Os estudantes e investigadores de países que não pertencem à UE podem contribuir para o crescimento e a competitividade da economia europeia com conhecimentos e competências desenvolvidos na Europa. Os mestrados conjuntos Erasmus Mundus atribuem bolsas financiadas pela UE para atrair os melhores estudantes de todo o mundo, dando-lhes a possibilidade de seguir um programa de estudos conjunto de alta qualidade, ministrado por, pelo menos, duas instituições de ensino superior europeias.

Estudar na Europa 

Muitos países europeus promovem ativamente a sua oferta de cursos superiores. A iniciativa da Comissão Estudar na Europa disponibiliza uma plataforma que permite promover e facultar informações sobre os sistemas e as instituições de ensino superior dos países europeus. A plataforma e as suas atividades nas redes sociais ajudam os estudantes a fazer uma escolha fundamentada sobre destinos e programas de estudo na Europa, informando-os também sobre aqueles que podem ser menos conhecidos no estrangeiro. 

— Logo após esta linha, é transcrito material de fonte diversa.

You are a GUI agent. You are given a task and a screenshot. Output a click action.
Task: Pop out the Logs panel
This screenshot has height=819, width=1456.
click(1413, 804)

Além disso, esta iniciativa permite à UE e aos países europeus interessados participar em feiras dirigidas aos estudantes em todo o mundo para promover o ensino superior na Europa. A Comissão também colabora com agências nacionais em toda a Europa, partilhando calendários e ideias para tornar mais visível o ensino superior europeu.

Antigos alunos 

As organizações de antigos alunos funcionam como embaixadoras ativas do ensino superior europeu nos seus países, participando em feiras e noutros eventos dirigidos aos estudantes e ajudando a divulgar informações sobre as possibilidades de estudar ou de fazer investigação na Europa, por exemplo, através do programa Erasmus+

A Comissão apoia a Aliança de Estudantes e Antigos Alunos Erasmus+ (ESAA), em reconhecimento do papel muito mais vasto que os antigos alunos podem desempenhar desenvolvendo e partilhando competências profissionais e conhecimentos académicos através do estabelecimento de redes. Estão igualmente a ser criadas novas associações de antigos alunos noutras regiões (até à data, nos Balcãs Ocidentais e em África).